[Directions for this task]:
Sift the listing for lines that hold the string "Select" and pull them out.

[Extracted entries]:
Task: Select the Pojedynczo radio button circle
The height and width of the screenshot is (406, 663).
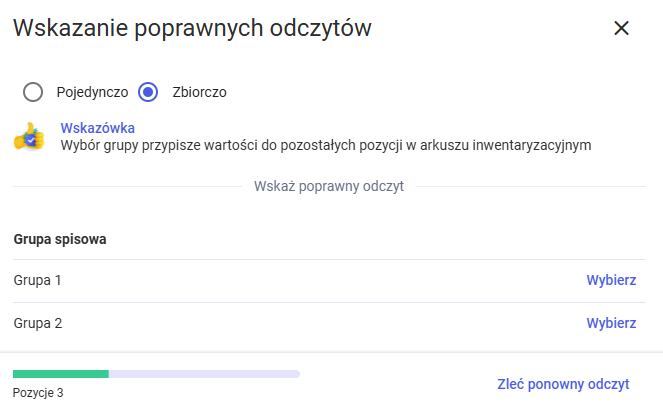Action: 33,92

* * *

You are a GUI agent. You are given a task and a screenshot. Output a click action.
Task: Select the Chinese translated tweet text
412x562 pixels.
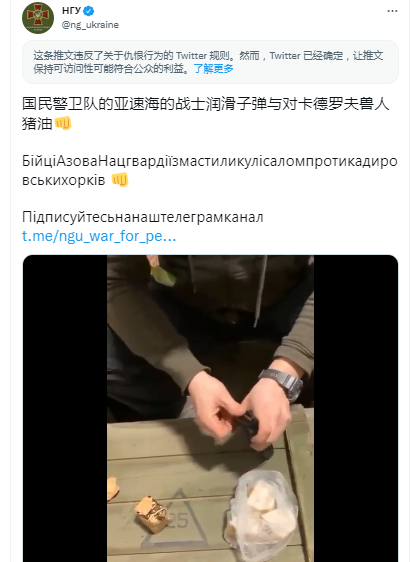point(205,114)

[Solved exercise]:
Task: Select the Pojedynczo radio button circle
Task: Select the Chinese translated tweet text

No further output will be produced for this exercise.